Instead of focusing on the value function, our approach is more direct and policy-aware (Eysenbach et al., 2021; Wang et al., 2022), cognizant of the current policy’s footprint without entangling it with the task it is solving. The closest work to ours is PMAC (Wang et al., 2022), which proposes to up-weight the most recent transitions in the replay buffer according to a hand-crafted weight schedule in regressing the dynamics model; however, this approach is heuristic in nature, and sensitive to hyperparameters. Furthermore, PMAC suffers from recency bias; due to the inherent variance in policy optimization, the most recent transitions may be of low quality and not most relevant to improving the current policy, but PMAC would assign them high weights regardless. In contrast, TOM first establishes a lower bound to the true policy return objective in the transition occupancy space, then leverages techniques in dual reinforcement learning to derive a principled and optimal approach for assigning transition weights that is empirically effective.

3 Background: Model-Based RL, State-Action Occupancies, and Bellman Flows

In this section, we will first go over the preliminaries for model-based reinforcement learning and then discuss the concept of state-action occupancy.

Model-based reinforcement learning. We consider an infinite horizon discounted Markov decision process (MDP) (Puterman, 2014) $\mathcal{M}=(S,A,R,T,\mu_{0},\gamma)$ where $S$ denotes its state space, $A$ its action space, $R$ the reward, $T(s,a)$ the transition function, $\mu_{0}(s)$ its initial state distribution, and $\gamma\in(0,1]$ the discount factor. A policy $\pi:S\rightarrow\Delta(A)$ is a state-conditioned action distribution.

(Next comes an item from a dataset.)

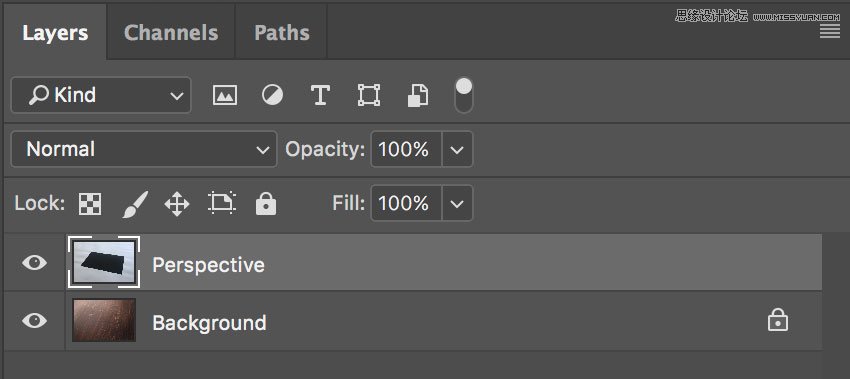Viewport: 850px width, 379px height.
Task: Hide the Perspective layer eye
Action: tap(34, 264)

The objective of RL is to find the policy $\pi$ that maximizes the discounted return:

J(\pi)\coloneqq\mathbb{E}_{s_{0}\sim\mu_{0},a_{t}\sim\pi(\cdot\mid s_{t}),s_{t+1}\sim T(\cdot\mid s_{t},a_{t})}\left[\sum_{t=0}^{\infty}\gamma^{t}R(s_{t}.a_{t})\right].

(1)

We consider the online reinforcement learning setting, in which the agent directly interacts with the environment, collects new transitions $(s,a,r,s^{\prime})$ and stores them in its replay buffer $D$ . The agent’s policy is updated using samples from $D$ . We define the replay buffer empirical policy as $\pi_{D}(a\mid s):=\frac{n(s,a)}{n(s)}$ , where $n(\cdot)$ is the raw count of a state(-action) in $D$ .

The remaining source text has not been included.